“On the third day Jesus rose again. He ascended to heaven and is seated at the right hand of God the Father almighty. (Apostles’ Creed 5)

If ever you visit the goldfields’ town of Kalgoorlie, you must take a tour of one of the old underground mines.
Everything is kept perfectly safe, sanitised, bright, and pleasant for the tourists. But look through your mind’s eye and you will see the terrible toil and dangers that every old miner faced.
Every morning he pulls on leathern boots and navy overalls, grimed and sweaty still from the day before. From his helmet shines a small electric light wired to a battery on his hip. He squeezes into a small steel cage. The door slams shut. With a whir he falls into the earth. Down, down he drops, rock rushing past his wire cage. Long minutes later, now in the heat of the earth’s black bowels, he emerges to begin his long trudge down gloomy galleries.
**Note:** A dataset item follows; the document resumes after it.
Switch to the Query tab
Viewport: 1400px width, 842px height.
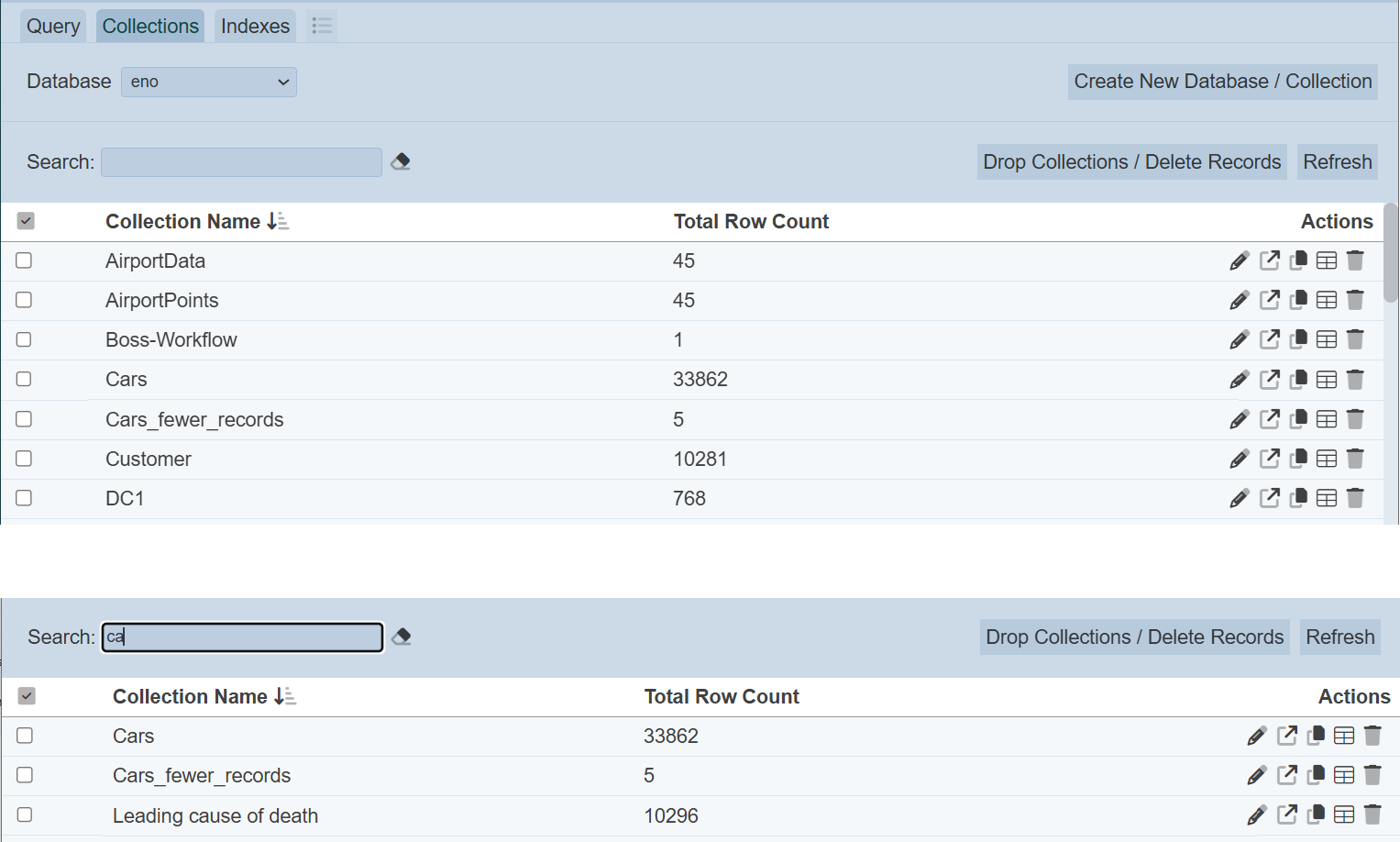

Slender wooden beams hold back the vast weight above his head.
Then his day’s work begins: drilling, hacking, blasting into the rock. Seeking and searching for gold-veined ore at great cost and peril. His face is black, sweat “like great drops of blood” gleam from his forearms and brow.
Long hours later (time stands still under the earth) he reverses his perilous journey. Back, back along the claustered galleries he tramps. With him, his hard-won ore. Up, up in the cage until, abruptly, he breaks out, blackened eyes squinting, into the late-afternoon blaze of the desert sun.
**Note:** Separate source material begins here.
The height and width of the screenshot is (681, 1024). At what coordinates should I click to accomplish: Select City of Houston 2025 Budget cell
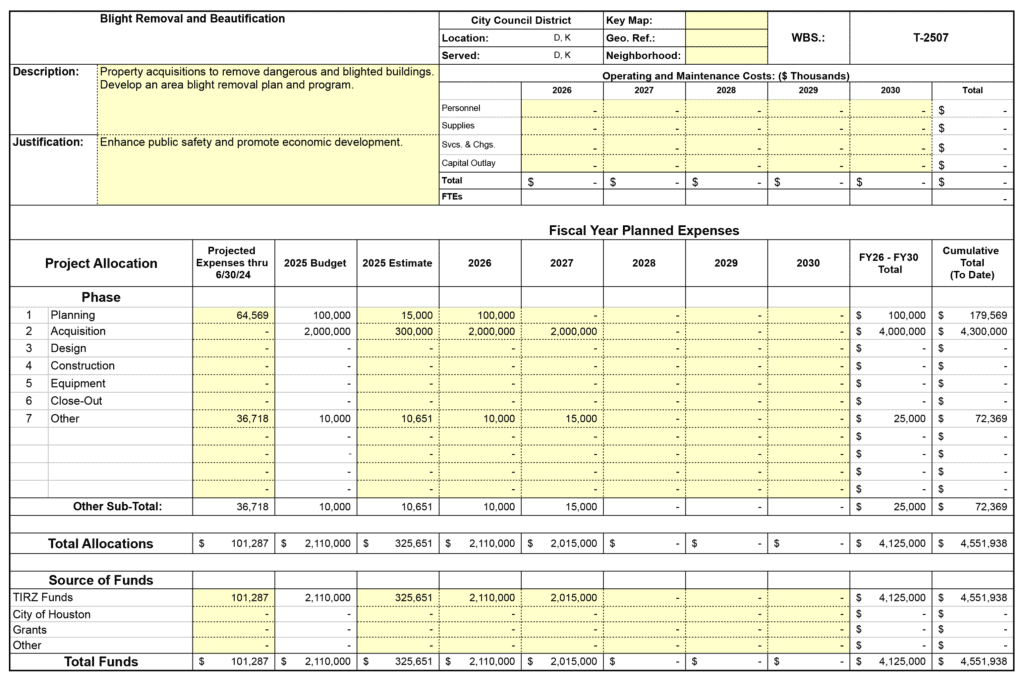(x=315, y=614)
They take the ore. It is crushed, washed, treated, purified, and reformed into a luminous massy lump of gold. A pure and gleaming treasure, the miner’s trophy.
In the same way Jesus Christ descended, down, down from the light and life of heaven, to be born into that dirty stable. He lived and taught in the darkness of a world that “did not recognise him”, that “did not receive him” (John 1:10-11). He bent lower and was falsely condemned and scourged. He bent lower again and was crucified. They mocked him in his agony... Lowest of all, he was separated from His Father, “My God! My God! Why have you forsaken me!”
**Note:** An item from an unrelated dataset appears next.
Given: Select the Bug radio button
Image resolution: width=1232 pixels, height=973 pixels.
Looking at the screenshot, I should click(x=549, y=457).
After, they wrenched the crimson nails from his hands and feet and lowered his body from the cross – black, blue, and red. They laid him in the lightless tomb.
Thus “the Son of Man came to seek and to save the lost.”
The tomb could not hold Life Himself, of course. His Father rolled the stone away and, like the miner who burst back into the sun, the Son burst forth in resurrection life. “On the third day he rose again.”
And he kept on rising! “He ascended to heaven and is seated at the right hand of God the Father Almighty.”
Luke describes this marvellous event. Forty days after his resurrection, as his disciples looked on:
He was lifted up, and a cloud took him out of their sight. And while they were gazing into heaven as he went, behold, two men stood by them in white robes, and said, “Men of Galilee, why do you stand looking into heaven? This Jesus, who was taken up from you into heaven, will come in the same way as you saw him go into heaven” (Acts 1:9-11).
And there he presents his treasure to His Father: dirty ore, crushed and black, now cleaned and purified – by his blood – a treasure rescued from death and oblivion.
And so,
Christ loved the church and gave himself up for her, that he might sanctify her, having cleansed her by the washing of water with the word, so that he might present the church to himself in splendour, without spot or wrinkle or any such thing, that she might be holy and without blemish (Ephesians 5:26-27).
Whoever says, “I believe in Jesus Christ, His only Son, our LORD, who was crucified and buried, who rose to life and ascended to heaven, to present us saved to his Father”, will be saved from the grave and hell, to enjoy life forever and ever with him.